“You have heard the choice our lady gives you,” he said sternly. “Let us know whether you will obey or disobey. This choice that is yours now, may not be yours again. But if you elect to disobey Madonna, the gate is behind you, the bridge still down. Get you gone!”
Furtively, from under lowering brows, Gonzaga darted a look of impotent malice at the Count. Whatever issue had the affair, this man must not remain in Roccaleone. He was too strong, too dominant, and he would render himself master of the place by no other title than that strength of his and that manner of command which Gonzaga accounted a coarse, swashbuckling bully's gift, but would have given much to be possessed of. Of how strong and dominant indeed he was never had Francesco offered a more signal proof. Those men, bruised and maltreated by him, would beyond doubt have massed together and made short work of one less dauntless but when a mighty courage such as his goes hand-in-hand with the habit of command, such hinds as they can never long withstand it. They grumbled something among themselves, and one of them at last made answer:
“Noble sir, it is our captain that we are bidden to arrest.”
“True; but your captain, like yourselves, is in this lady's pay; and she, your true, your paramount commander, bids you arrest him.” And now, whilst yet they hesitated, his quick wits flung them the bait that must prove most attractive. “He has shown himself to-day unfitted for the command entrusted him and it may become a question, when he has been judged, of choosing one of you to fill the place he may leave empty.”
Hinds were they in very truth; the scum of the bravi that haunted the meanest borgo of Urbino. Their hesitation vanished, and such slight loyalty as they felt towards Ercole was overruled by the prospect of his position and his pay, should his disgrace become accomplished.

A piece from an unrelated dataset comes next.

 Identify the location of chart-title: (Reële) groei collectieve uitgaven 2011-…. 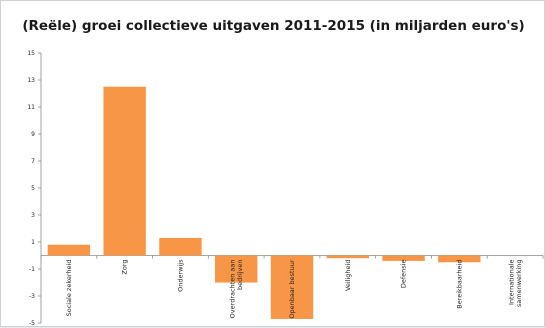
(274, 26).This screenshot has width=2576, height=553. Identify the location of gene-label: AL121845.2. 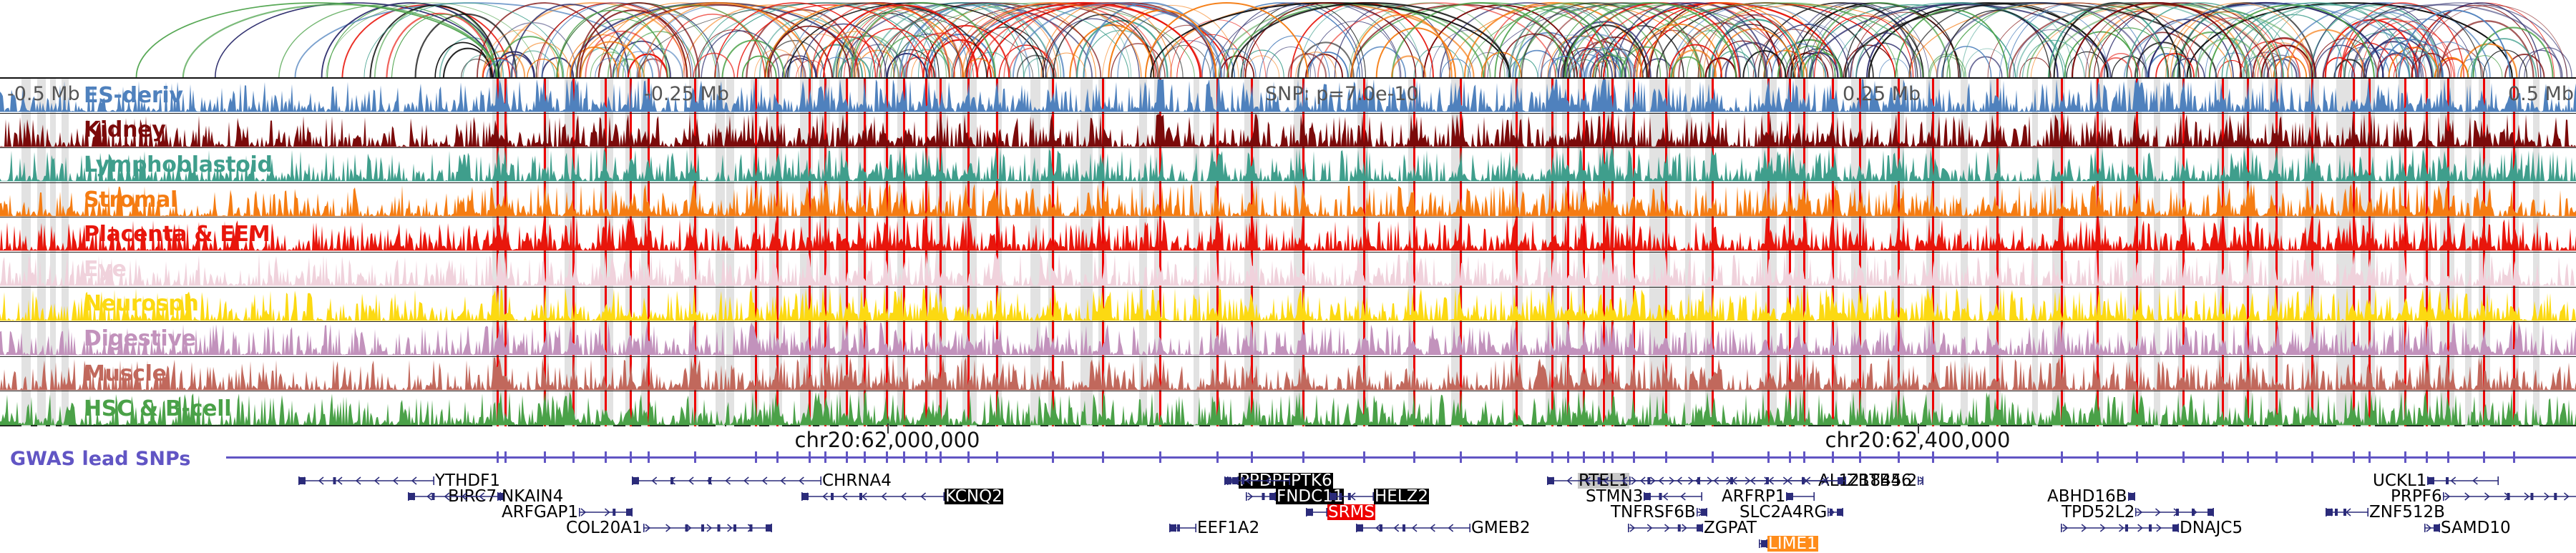
(1868, 480).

They called upon him to come forth from his refuge, where he still stood, dumb and stricken at this sudden turn events had taken. He sullenly refused to obey the call to yield, until Francesco—who now assumed command with a readiness that galled Gonzaga more and more—bade one of them go fetch an arquebuse and shoot the dog. At that he cried out for mercy, and came wading to the edge of the tank swearing that if the immersion had not drowned him, it were a miracle but he was poisoned.
Thus closed an incident that had worn a mighty ugly look, and it served to open Valentina's eyes to the true quality of the men Gonzaga had hired her. Maybe that it opened his own for that amiable lute-thrummer was green of experience in these matters. She bade Gonzaga care for Francesco, and called one of the grinning pages from the gallery to be his esquire. A room was placed at his disposal for the little time that he might spend at Roccaleone, whilst she debated what her course should be.

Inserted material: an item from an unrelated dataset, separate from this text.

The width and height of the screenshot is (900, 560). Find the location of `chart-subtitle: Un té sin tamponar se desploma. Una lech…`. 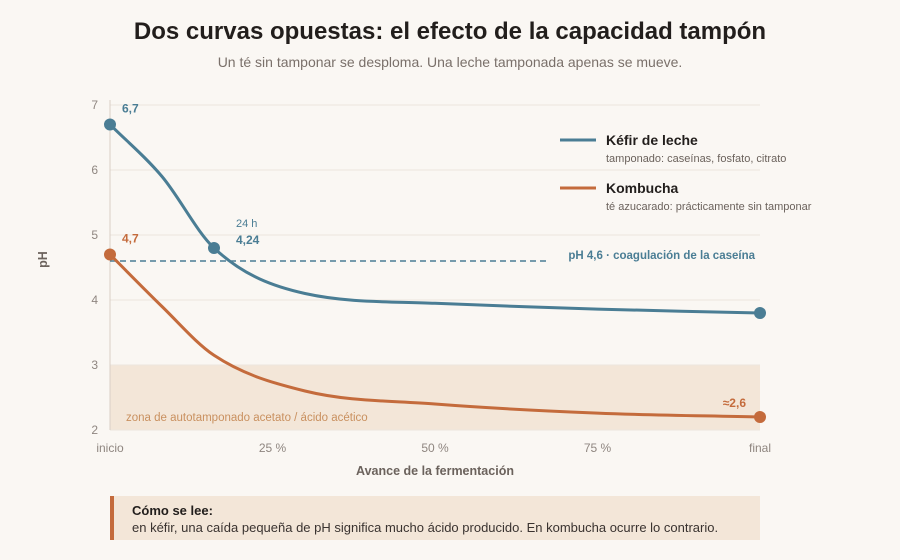

chart-subtitle: Un té sin tamponar se desploma. Una lech… is located at coordinates (450, 62).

A bell tolled in the far southern wing of the castle, beyond the second courtyard, and summoned her to chapel, for there Fra Domenico said Mass each morning. And so she took her leave of Francesco, saying she would pray Heaven to direct her to a wise choice, whether to fly from Roccaleone, or whether to remain and ward off the onslaught of Gian Maria.
Francesco, attended by Gonzaga and the page, repaired to a handsome room under the Lion's Tower, which rose upon the south-eastern angle of the fortress. His windows overlooked the second, or inner, courtyard, across which Valentina and her ladies were now speeding on their way to Mass.
Gonzaga made shift to stifle the resentment that he felt against this man, in whom he saw an interloper, and strove to treat him with the courtesy that was his due. He would even have gone the length of discussing with him the situation—prompted by a certain mistrust, and cunningly eager to probe the real motive that had brought this stranger to interest himself in the affairs of Valentina. But Francesco, wearily, yet with an unimpeachable politeness, staved him off, and requested that Lanciotto might be sent to attend him. Seeing the futility of his endeavours, Gonzaga withdrew in increased resentment, but with a heightened sweetness of smile and profoundness of courtesies.